_DOCUMENT:_
((

Distributed rate limiting relies on shared counter storage. Redis is the natural choice:
Distributed rate limiting with Redis:
# IP-level rate limiting (sliding window)
EVAL "
local key = KEYS[1]
local window = tonumber(ARGV[1]) -- window size in seconds
local limit = tonumber(ARGV[2]) -- threshold
local now = tonumber(ARGV[3]) -- current timestamp (ms)
local window_start = now - window * 1000
-- Remove entries outside the window
redis.call('ZREMRANGEBYSCORE', key, 0, window_start)
-- Count requests within the window
local count = redis.call('ZCARD', key)
if count >= limit then
return 0 -- reject
end
-- Add current request to sorted set
redis.call('ZADD', key, now, now .. ':' .. math.random())
redis.call('EXPIRE', key, window + 1)
return 1 -- pass
" 1 "ratelimit:login:ip:192.168.1.1" 60 30 1715692800000
Autional gateway-service has this Redis rate limiter built in—developers don’t need to implement it themselves. It auto-enables distributed mode via redis connection info in the gateway config; if Redis is unavailable, it gracefully degrades to local rate limiting (each instance counts independently) and triggers an alert.
Real-World Scenario: Complete Brute-Force Defense Chain
Back to the attack scenario at the beginning. Here’s Autional’s layered response:
Time: 03:00:00
Attack begins → 3,000 login requests/second from 200+ IPs
03:00:02
Global rate limit triggered: requests exceed 500 in 10-second window
→ gateway-service returns 429 Too Many Requests
→ System auto-scales gateway-service instances (Kubernetes HPA)
03:00:05
IP-level rate limit triggered: each attacking IP is individually limited
→ Attacker IPs enter the blocklist for 15 minutes
→ Legitimate users are unaffected (their IPs are far below the threshold)
03:00:10
User-level rate limit triggered: multiple IPs detected trying the same account
→ Account enters "protected" mode
→ Subsequent login attempts require MFA (WebAuthn)
→ Security alert triggered, email sent to account owner
03:00:30
Adaptive MFA engine activates:
→ Composite score: unknown device fingerprint + low IP reputation + multi-location + high failure rate = extreme risk
→ Further requests for protected accounts are directly rejected
→ Security team receives alert push notification
03:05:00
Attack traffic subsides.
→ Blocked IPs auto-unblock after 15 minutes
→ System returns to normal
→ Audit log has a complete record of the entire attack
Golden Rules of Rate Limiting Configuration
1. Never Rely Solely on IP Rate Limiting
IP rate limiting is only the first line of defense, not the only line. It must be paired with user-level rate limiting.

))

_PROBLEMS TO WORK ON:_
**A.** Name every Redis command that the Lua script in the rate limiting text calls through redis.call.
**B.** According to the rate limiting text, why are legitimate users unaffected when the IP-level rate limit is triggered?
**C.** From the rate limiting text, reproduce the passage between "return 1 -- pass" and "instances (Kubernetes HPA)", inclusive.

_MATERIAL:_

((

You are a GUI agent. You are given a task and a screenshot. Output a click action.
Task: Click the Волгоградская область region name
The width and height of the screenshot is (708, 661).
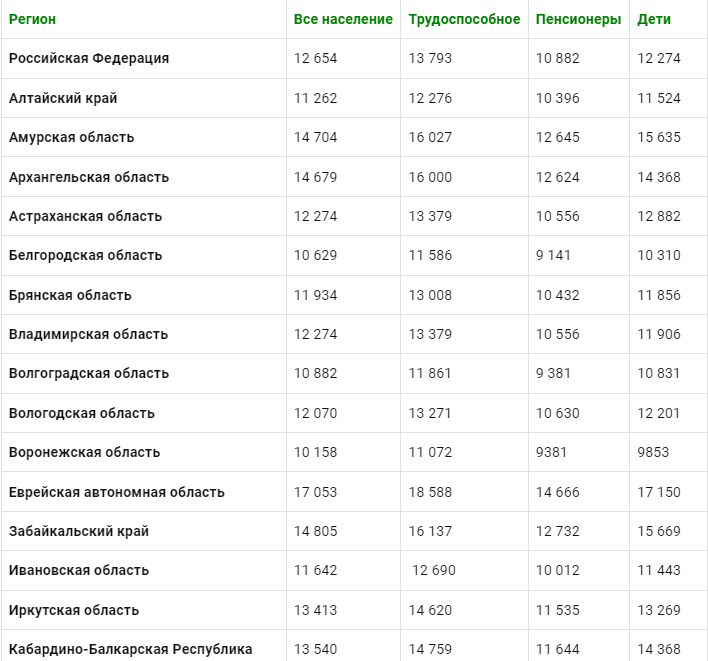click(89, 373)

))

_WORKED SOLUTIONS:_
**A.** ZREMRANGEBYSCORE, ZCARD, ZADD, EXPIRE

**B.** Their IPs stay far below the threshold. Only the attacking IPs, which exceed it, are individually limited and placed on the blocklist.

**C.**
return 1 -- pass
" 1 "ratelimit:login:ip:192.168.1.1" 60 30 1715692800000
Autional gateway-service has this Redis rate limiter built in—developers don’t need to implement it themselves. It auto-enables distributed mode via redis connection info in the gateway config; if Redis is unavailable, it gracefully degrades to local rate limiting (each instance counts independently) and triggers an alert.
Real-World Scenario: Complete Brute-Force Defense Chain
Back to the attack scenario at the beginning. Here’s Autional’s layered response:
Time: 03:00:00
Attack begins → 3,000 login requests/second from 200+ IPs
03:00:02
Global rate limit triggered: requests exceed 500 in 10-second window
→ gateway-service returns 429 Too Many Requests
→ System auto-scales gateway-service instances (Kubernetes HPA)